Gintaras Kvitkauskas

Personal information
- Date of birth: 3 January 1967 (age 58)
- Place of birth: Varėna, Lithuanian SSR, Soviet Union
- Height: 1.76 m (5 ft 9 in)
- Position(s): Midfielder

Senior career*
- Years: Team / Apps / (Gls)
- 1985–1990: Žalgiris Vilnius / 43 / (12)
- 1991: Pakhtakor Tashkent / 15 / (3)
- 1992: Dynamo Kyiv / 6 / (0)
- 1992: → Dynamo-2 Kyiv / 8 / (0)
- 1993: Veres Rivne / 5 / (0)
- 1994–1995: Panerys Vilnius

International career
- 1992: Lithuania / 5 / (0)

= Gintaras Kvitkauskas =

Lithuanian footballer

Gintaras Kvitkauskas (born 3 January 1967) is a retired Lithuanian international footballer who played as a midfielder.

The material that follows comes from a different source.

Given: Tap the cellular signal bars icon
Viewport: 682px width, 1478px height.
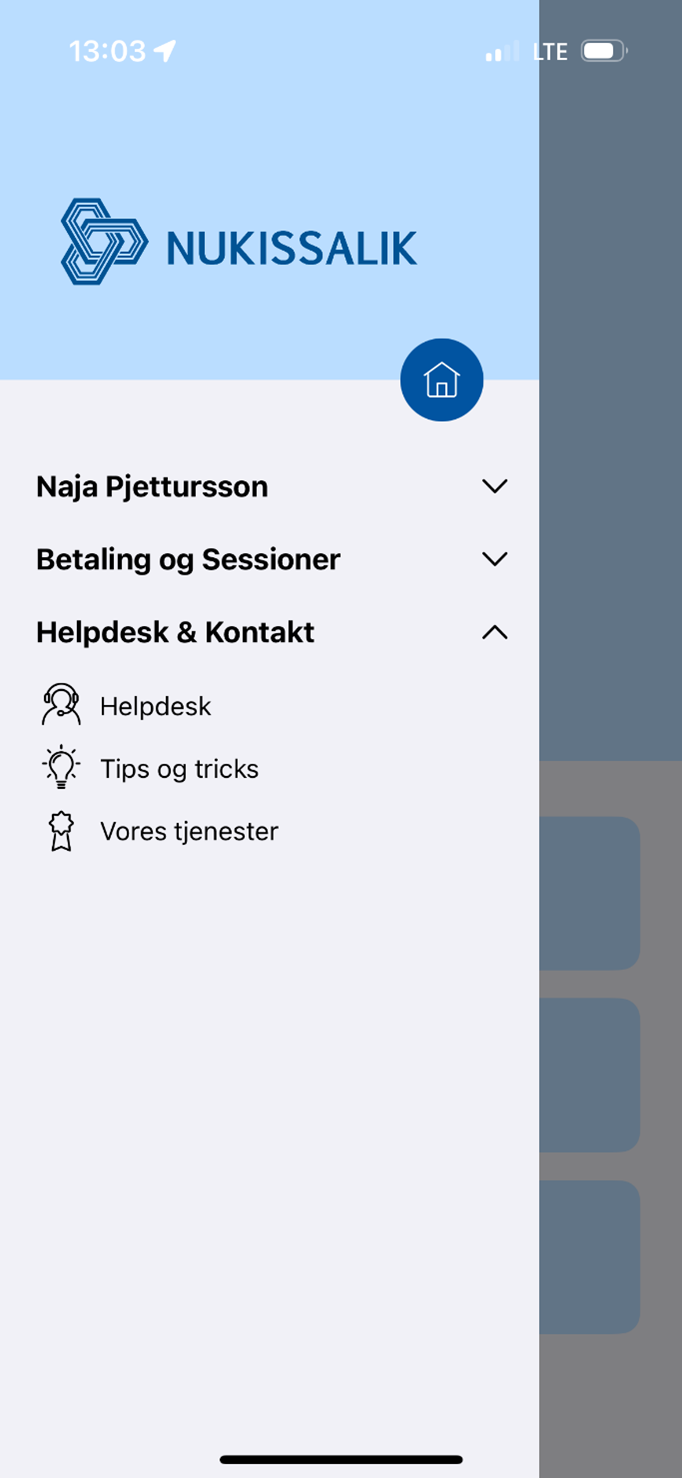Looking at the screenshot, I should [x=502, y=51].
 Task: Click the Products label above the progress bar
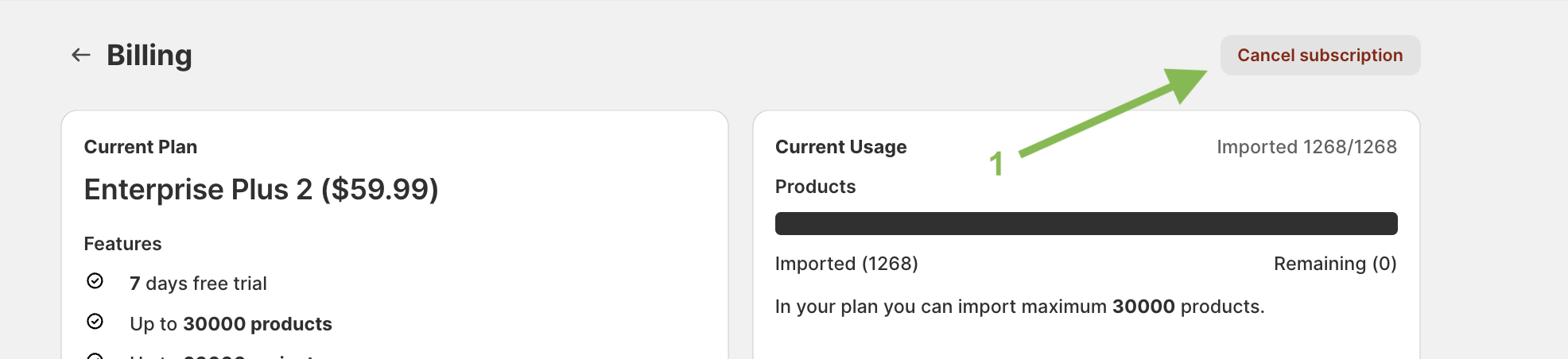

Kvitkauskas played in the Soviet Top League with FK Žalgiris Vilnius and FC Pakhtakor Tashkent. He was the third Lithuanian to sign for FC Dynamo Kyiv, appearing in six Ukrainian Premier League matches and European matches against Barcelona FC and SL Benfica.